PROJECT | The Trans-Pecos Pipeline { 33 images } Created 11 Nov 2015

The Trans-Pecos Pipeline is a 600-mile gas transportation line planned to transport natural gas from Fort Stockton, Texas, to Topolobampo, Mexico. Commissioned by high profile American and Mexican politicians, the pipeline will be 42 inches in diameter and will carry as much as 1.4 billion cubic feet of natural gas a day, under 1,400 pounds of pressure per square inch.

Most of the pipeline route traverses private lane, and falls inside the Chihuahua Desert, one of the three most bio-diverse desert regions on Earth, home to the Big Bend State Park, 446 species of birds, 3,600 species of insects, over 1,500 plants, and 75 species of mammals. Conservationists are concerned about the destruction of nearly 1000 acres of Priority Conservation Area by the project, and the disturbance of 45 high risk Conservation Target Species.

President Obama and then-Mexican President Calderón recognized the historical, cultural, and ecological value of preserving the Chihuahua Desert in a Bi-National Agreement, cosigned in 2010, stating that, “increased cooperation in these protected areas would restrict development and enhance security in the region and within this fragile desert ecosystem.”

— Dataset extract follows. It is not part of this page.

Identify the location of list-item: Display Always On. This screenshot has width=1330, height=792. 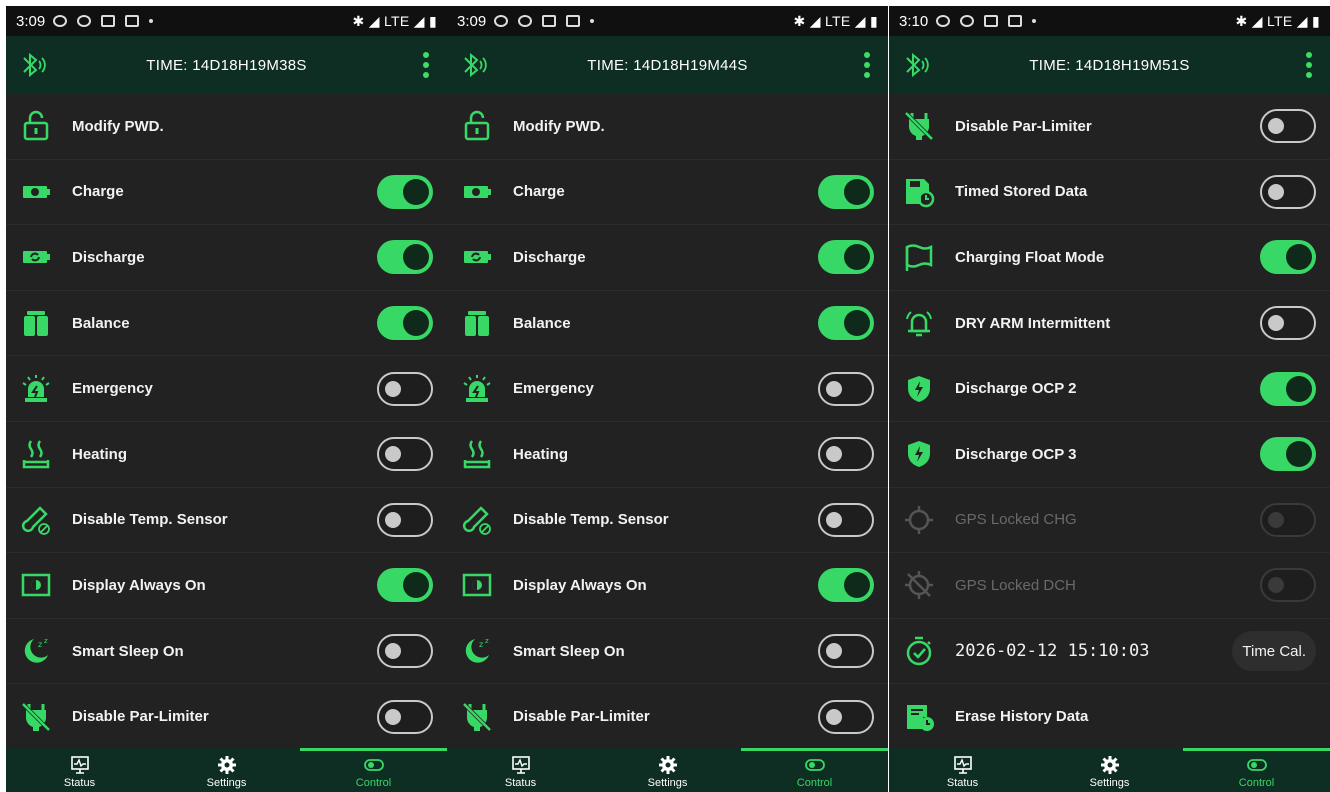
(668, 586).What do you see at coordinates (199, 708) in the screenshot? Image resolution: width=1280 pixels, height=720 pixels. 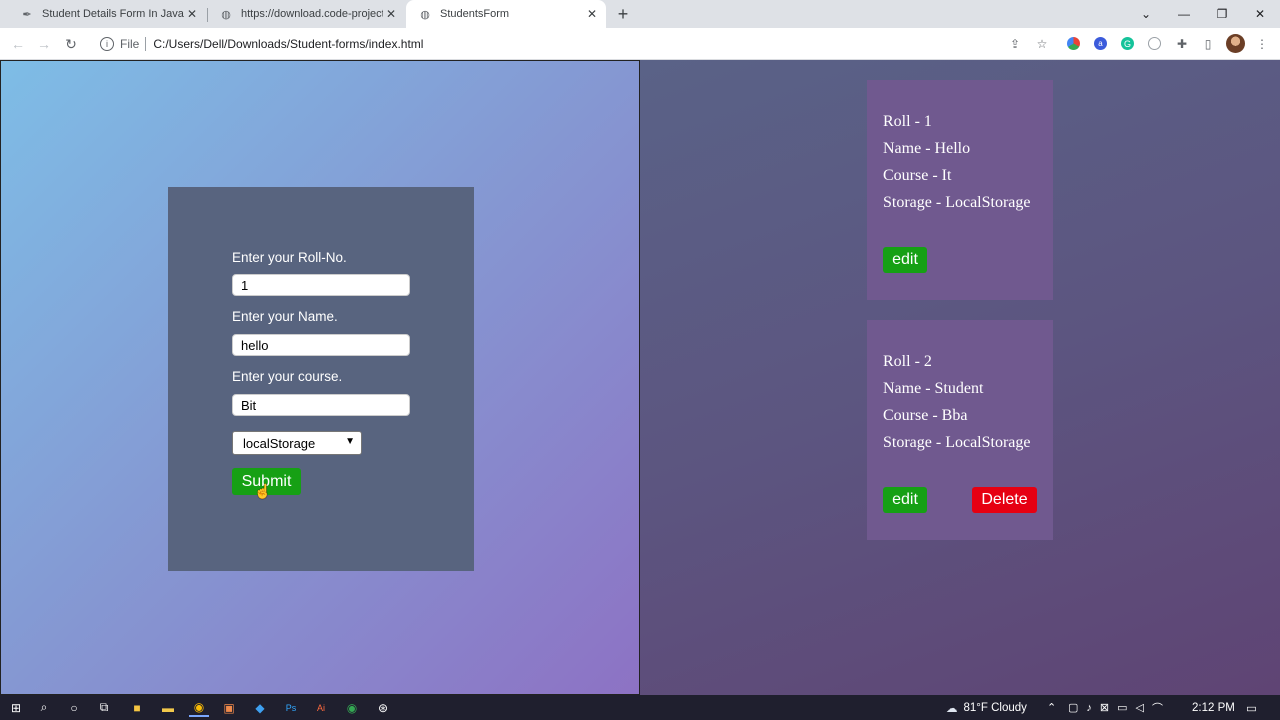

Opposing locals in Texas resent the imposition of industry into one of the few untouched areas of the state, and worry that it could open doors for expansion, pollution, and development. The regional economy, strongly based in eco-tourism, ranching, and hunting, relies on and celebrates the idea of the Big Bend area as an unspoiled, untainted sanctuary - one of the last truly natural escapes in Texas. They fear falling property prices, trespassing surveyors, and the seizure of huge areas of private ranch land by bureaucratic force.

Across the Rio Grande, Mexican landowners reluctant to sell to the development are disappearing. The Juarez valley, a band of land that skirts the Texas border and stretches all the way to Chihuahua, is pegged for industrial development. Oil and gas projects, including the southern section of the TPP, are on the drawing board, and the earth beneath them is being emptied of inhabitants. “Towns are abandoned,” says Tony Payan, Director of the Mexico Center, at the Baker Institute, Rice University, “you can’t tell by the land, but you can tell by the houses, some of them even bear the signs of shootings. You can see the bullet holes in the walls.”